How can I be so sure of that? My argument is that rates have been dropping in real terms because of a rise in productivity. Computer-assisted translation (CAT) tools have enabled translators, especially experienced translators, to translate more words per hour. When translators are paid by the word, that means more pounds, dollars or euros per hour of work. In the competitive market that freelance translators work in, the real per-word rate has tended to drop to keep the real per-hour rate stable.
But CAT tools are now in almost universal use among commercial translators, surely rates should now be rising again, in line with normal inflation… but they’re not. Because there is another technological advance that is making its way into Translatorland. And it’s not machine translation as the doomsayers claim, and have been claiming for eighty years now (see “I need technology; technology threatens to replace me”).
CAT tools needed an increase in affordable computing power to become established as part of the commercial translator’s toolkit. Speech recognition needs even more computing power, but that power is now within the reach of most professionals. Of course successful translators have long used dictation to increase their turnover, but now they no longer have to find (and pay) an audio-typist: they can choose from one of the several or many (depending on your target language) speech recognition solutions that are available.

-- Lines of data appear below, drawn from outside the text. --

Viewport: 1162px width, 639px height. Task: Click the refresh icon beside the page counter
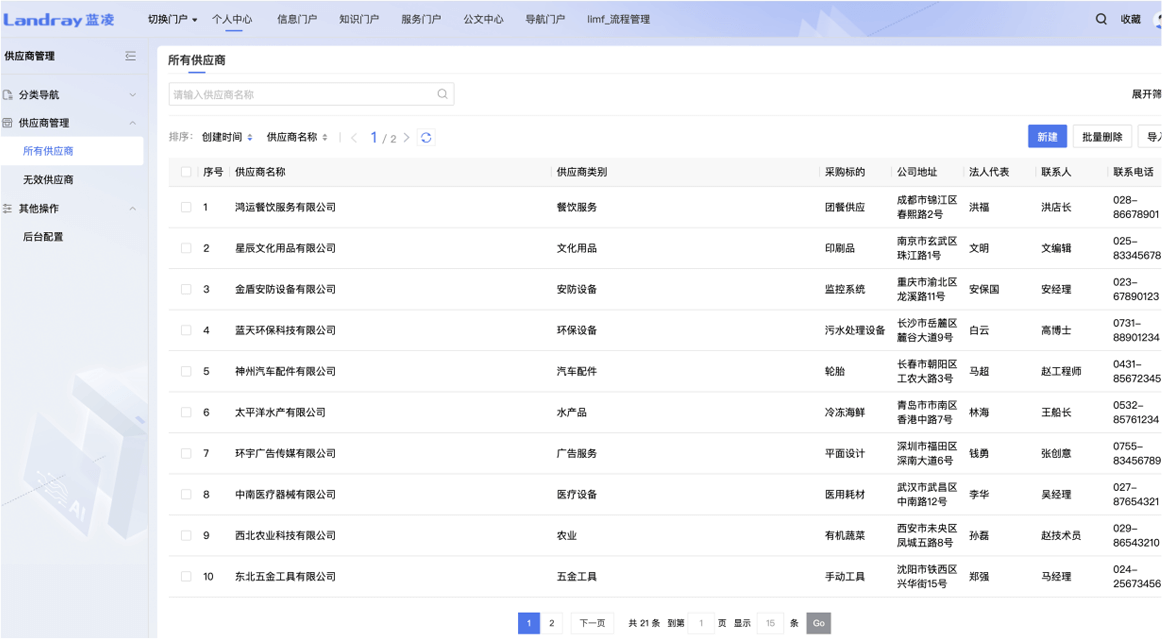[x=426, y=138]
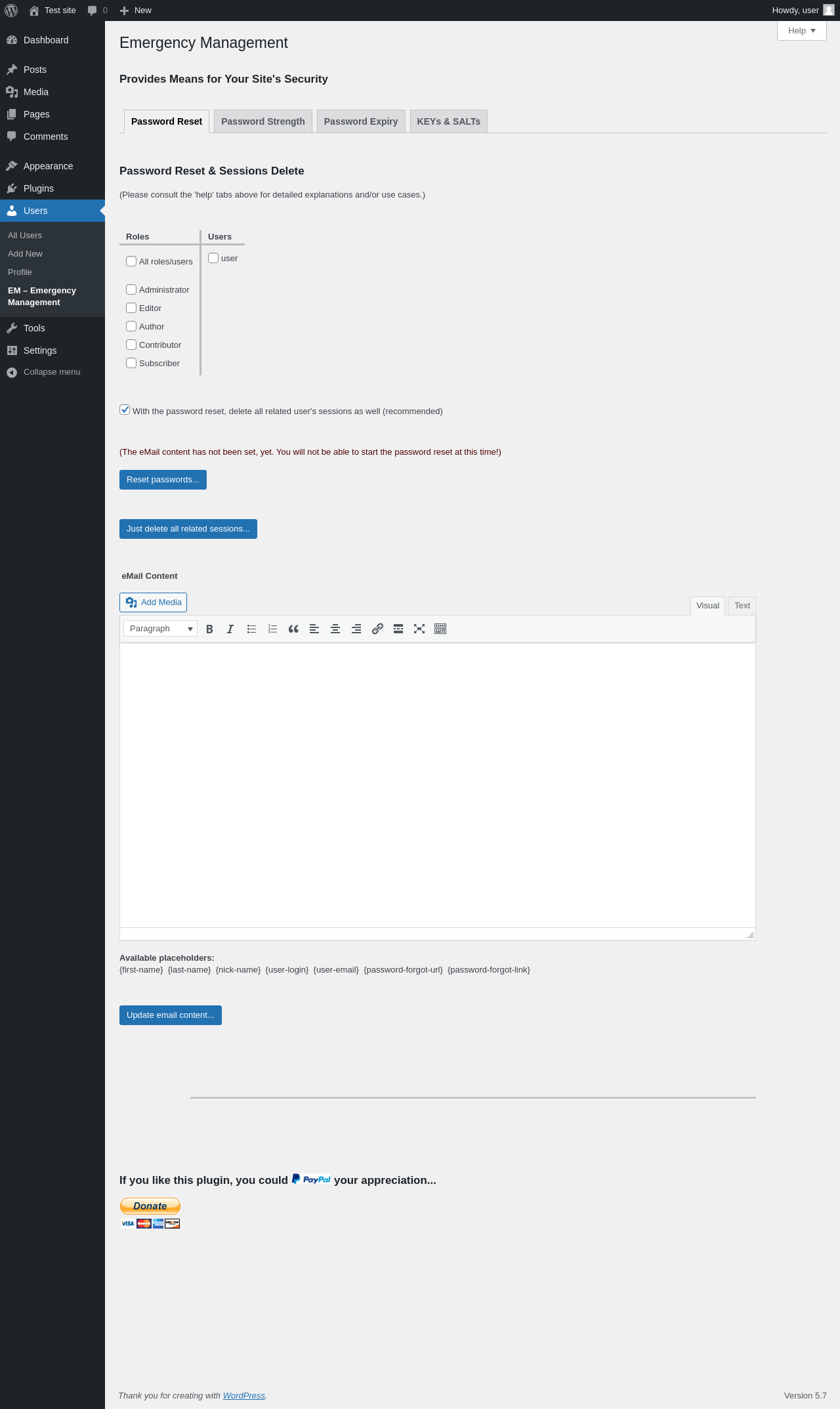Click the Reset passwords button
This screenshot has height=1409, width=840.
tap(163, 480)
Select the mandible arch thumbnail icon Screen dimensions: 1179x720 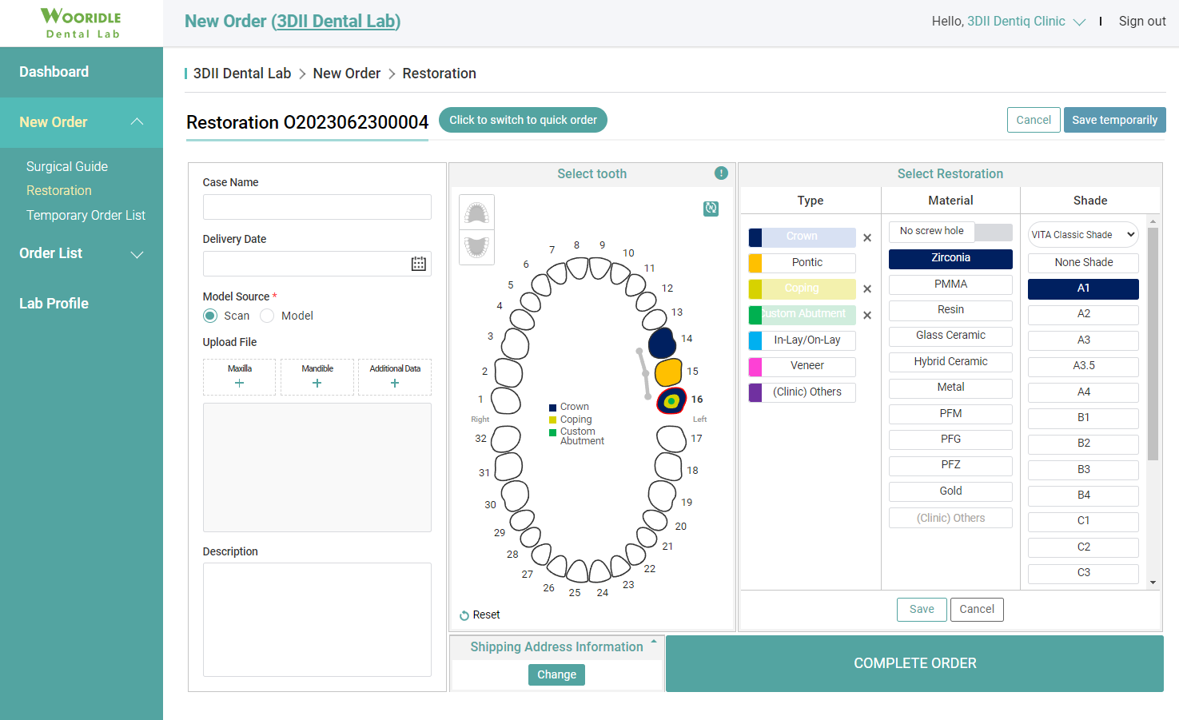(x=476, y=247)
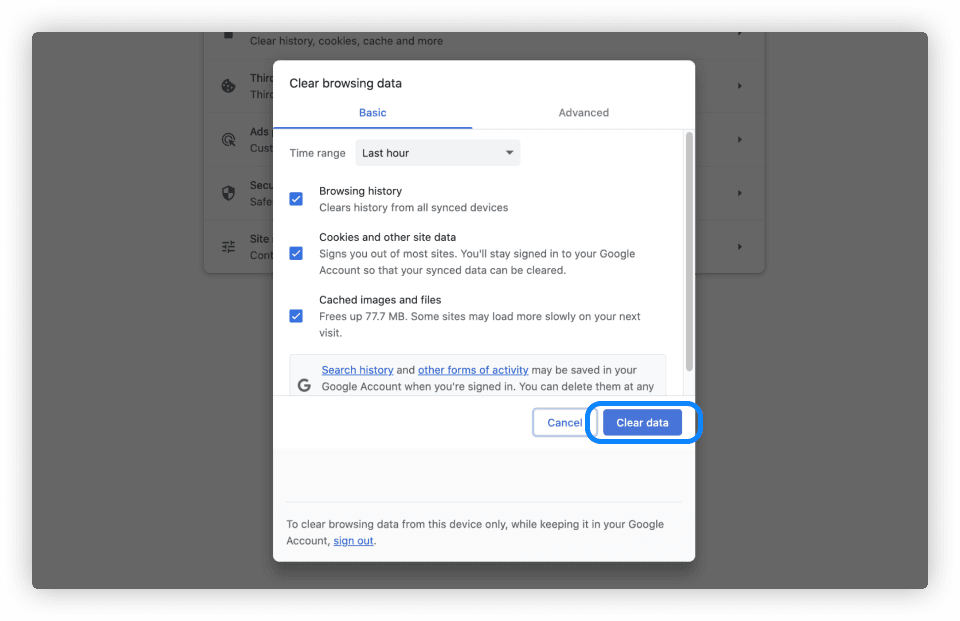
Task: Click the other forms of activity link
Action: [473, 369]
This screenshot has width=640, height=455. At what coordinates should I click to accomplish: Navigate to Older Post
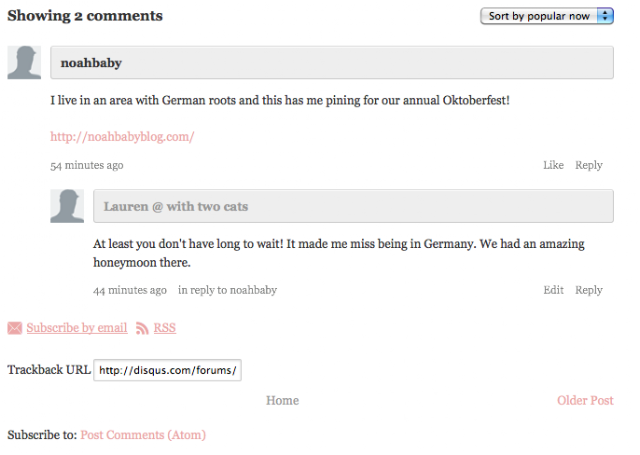[585, 401]
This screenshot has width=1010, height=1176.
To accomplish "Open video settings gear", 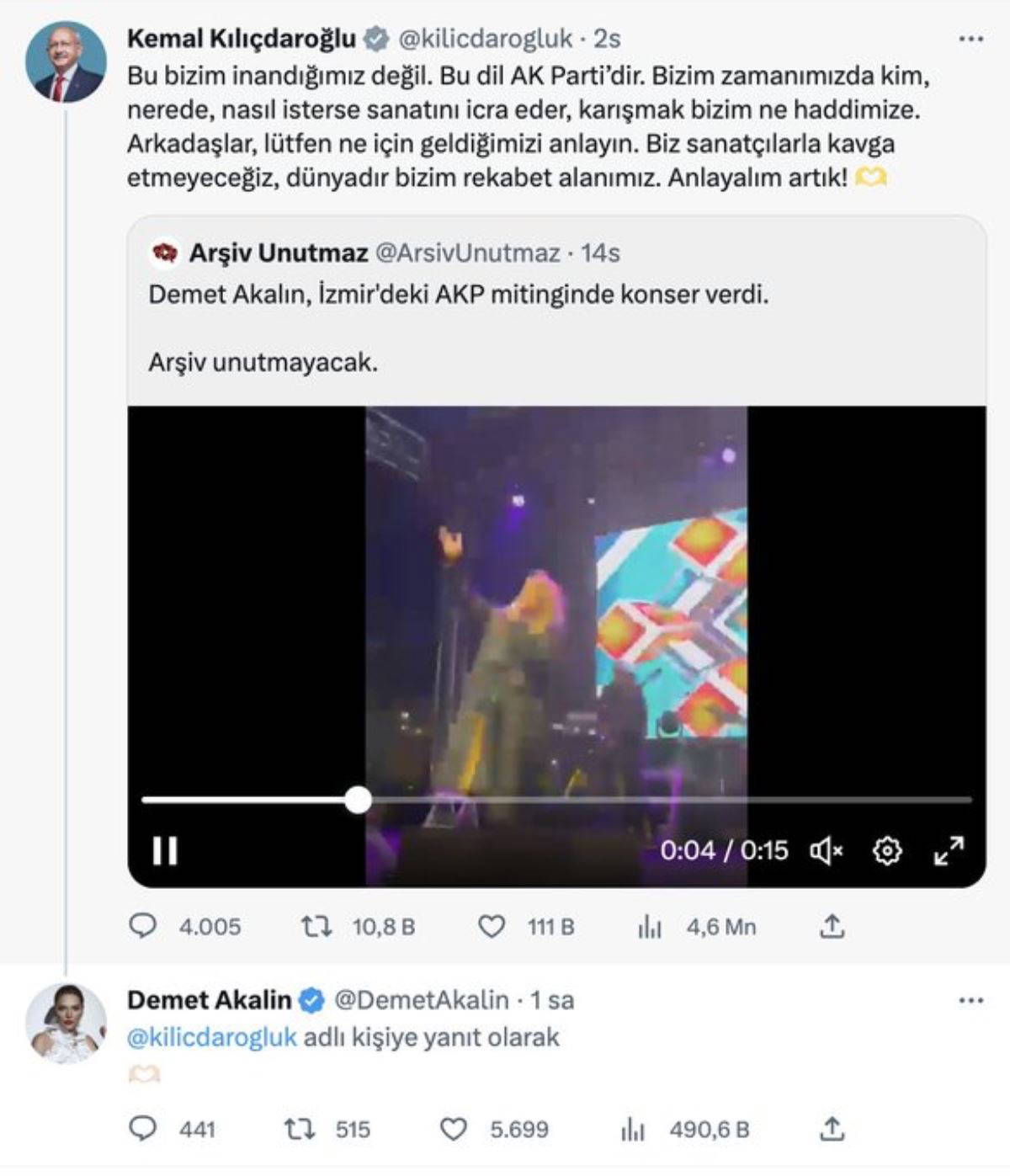I will click(x=887, y=851).
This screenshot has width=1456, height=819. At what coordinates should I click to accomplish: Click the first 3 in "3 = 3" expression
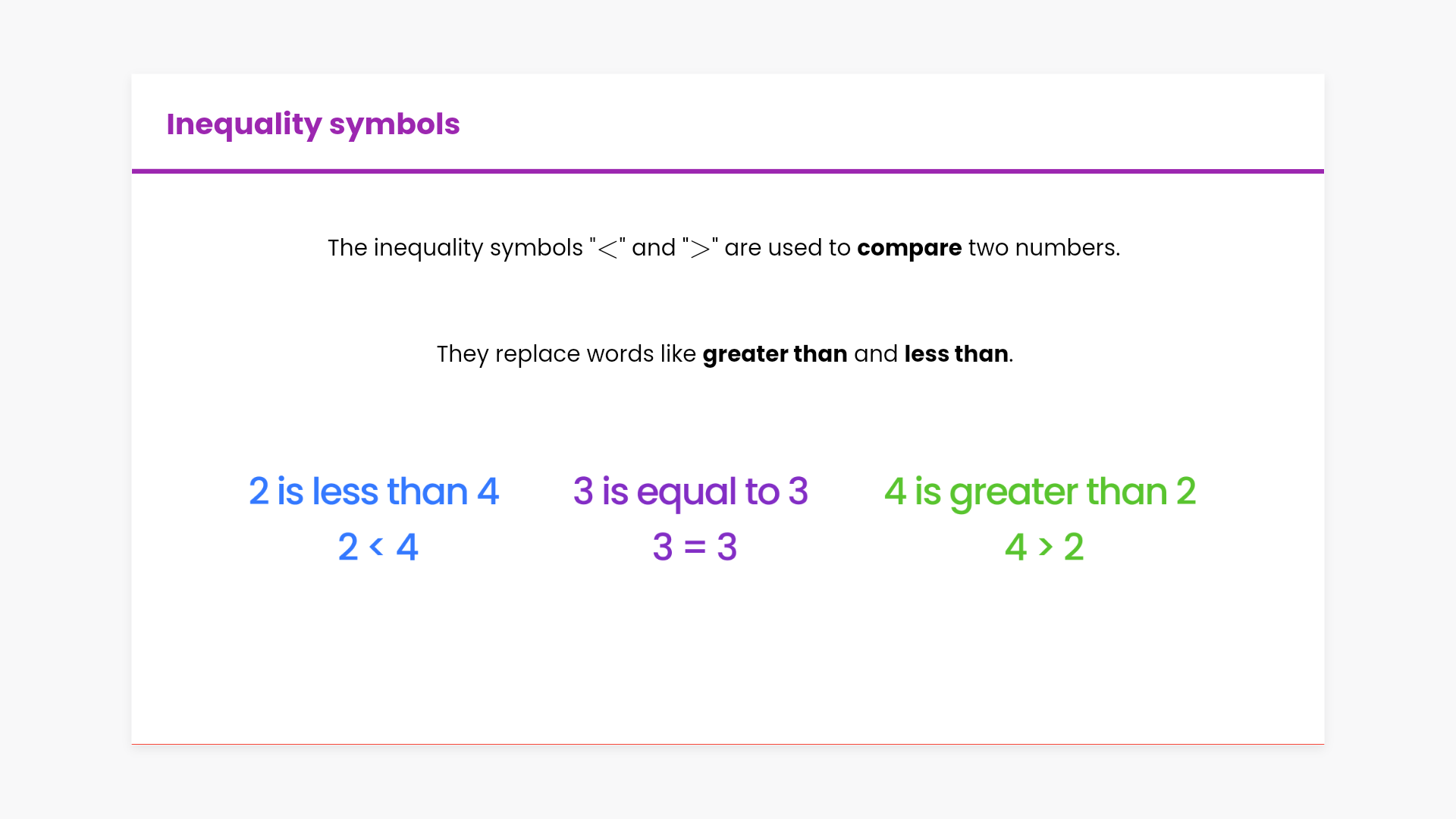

Estimates of the gain in productivity from using speech recognition (dictation) range from two-fold to four-fold. That means that translators using speech recognition are currently earning two- to four-times more than their colleagues who insist on typing. To me, such a difference does not seem sustainable in the long term. The logical conclusion is that rates in the bulk market, where it doesn’t particularly matter which individual does the translation, will be cut by at least a half.
There will be a certain irony if my prediction comes true. If the rates in the bulk market fall to such an extent because of the productivity gains of speech recognition, human translation will become cheaper than the prices currently quoted for commercial machine translation with post-editing (MT-PE). Post-editing is not a task that is particularly suited to speech recognition, at least not at the moment. The computers will have beaten the computers (at least until the next battle), and human translators will still be in place. We live in interesting times.